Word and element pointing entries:
^^^^

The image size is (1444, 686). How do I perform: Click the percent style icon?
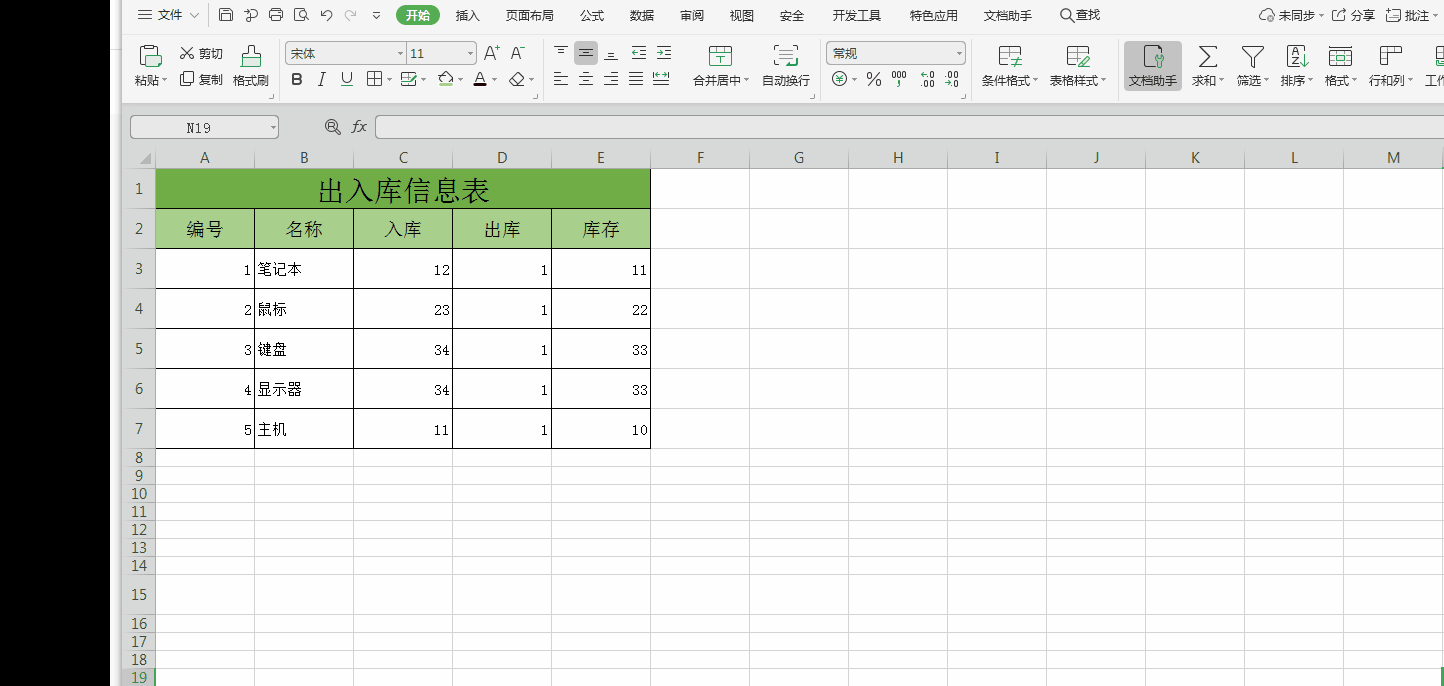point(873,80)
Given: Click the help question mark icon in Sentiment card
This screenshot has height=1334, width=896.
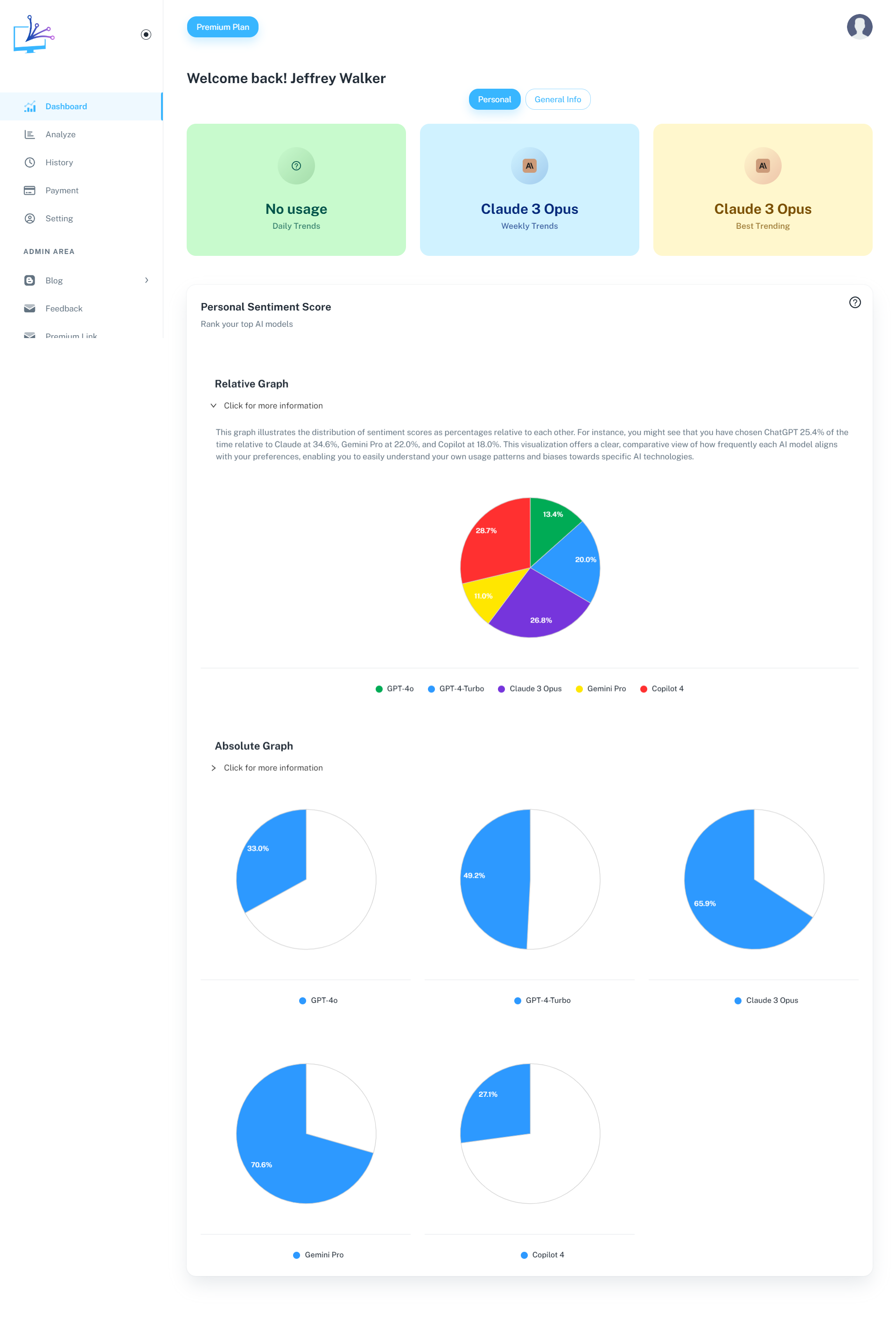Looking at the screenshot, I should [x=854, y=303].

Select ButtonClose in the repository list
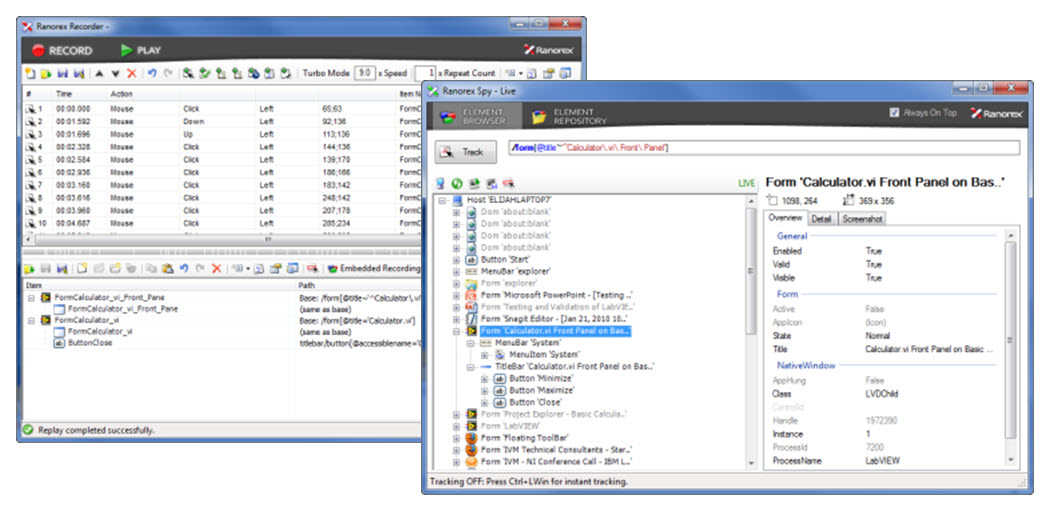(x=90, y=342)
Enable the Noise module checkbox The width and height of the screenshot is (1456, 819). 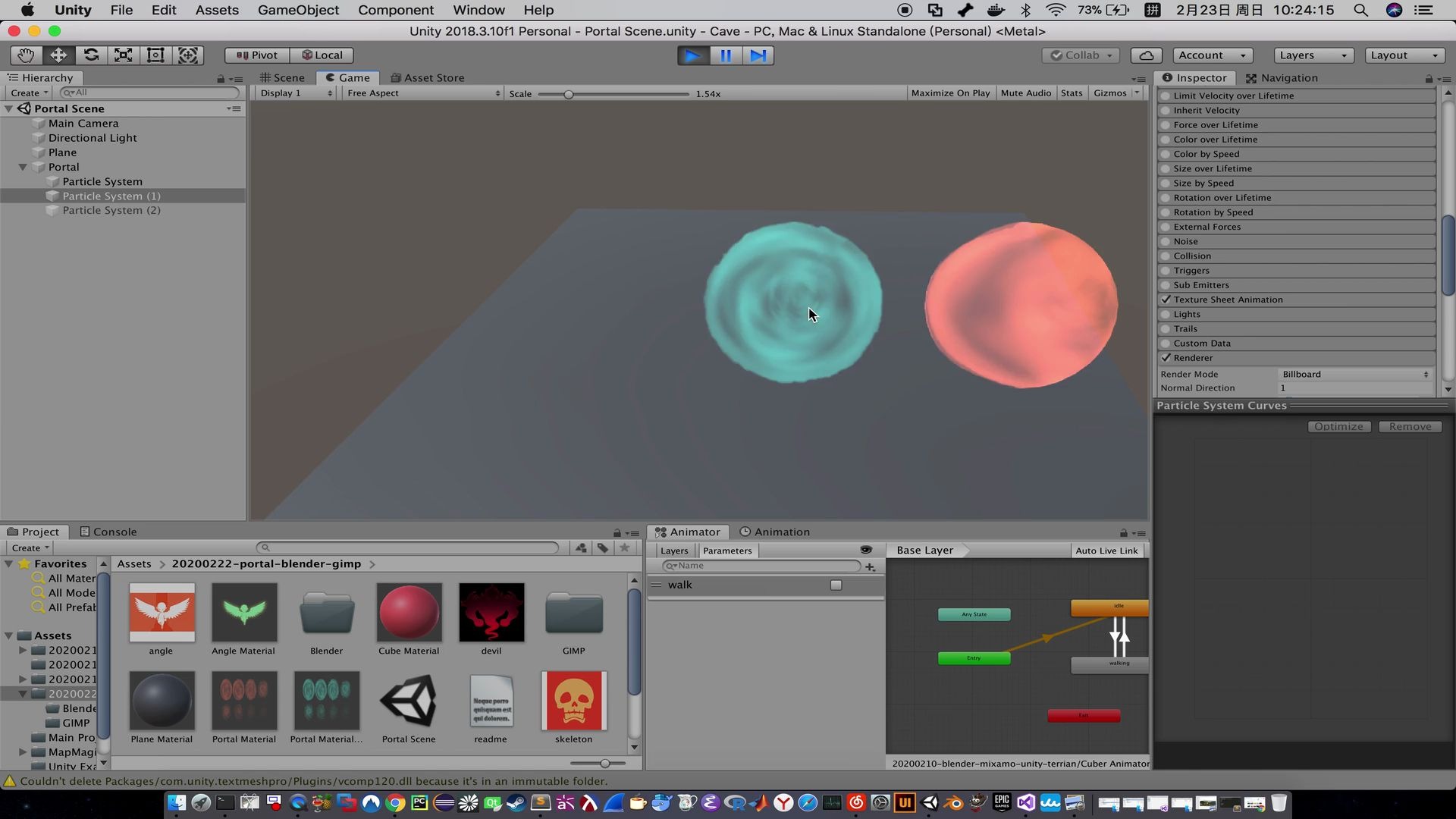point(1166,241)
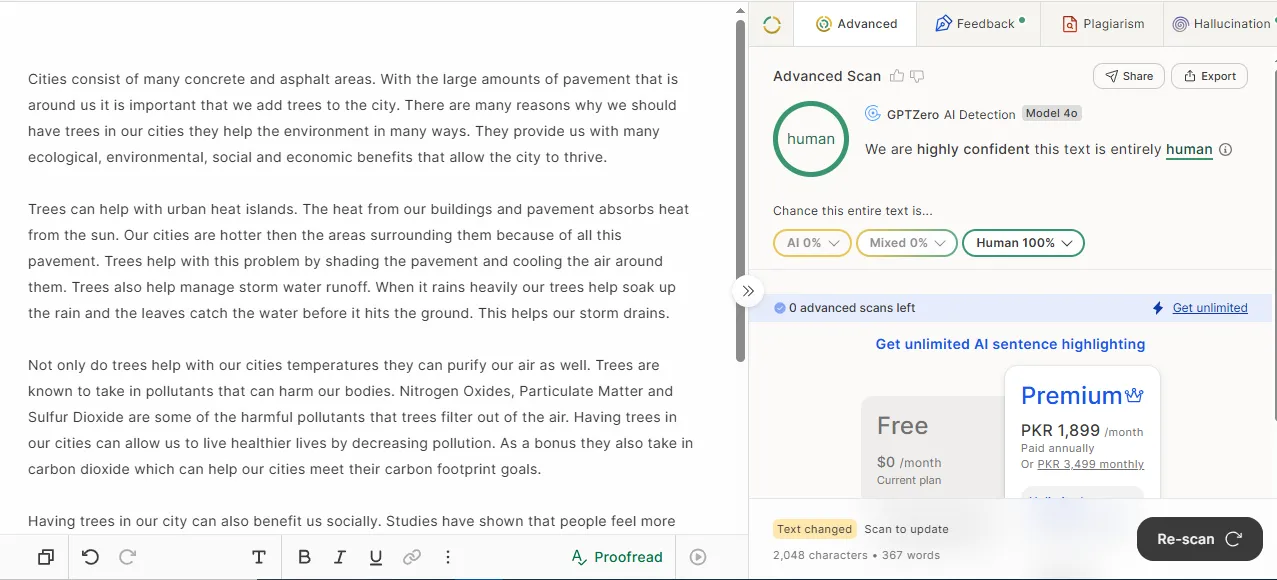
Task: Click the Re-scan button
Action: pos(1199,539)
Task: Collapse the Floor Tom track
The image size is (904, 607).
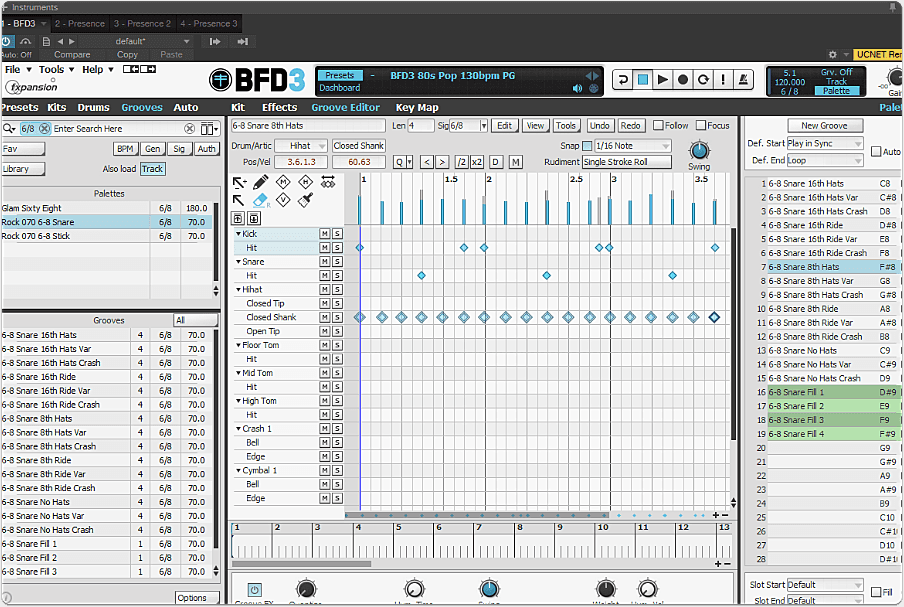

^^^^

=== What to do ===
Starting with the line containing "Given: Click the" and continuing through the line containing "(x=90, y=342)", lay out the data as a two-column CSV titled instruction and location. Each entry takes one row, with its text and its answer each in a single quoted field, line breaks replaced by spaces and pictures omitted.

=== Answer ===
instruction,location
"Given: Click the help question mark icon in Sentiment card This screenshot has height=1334, width=896.","Looking at the screenshot, I should [x=854, y=303]."
"Select ButtonClose in the repository list","(x=90, y=342)"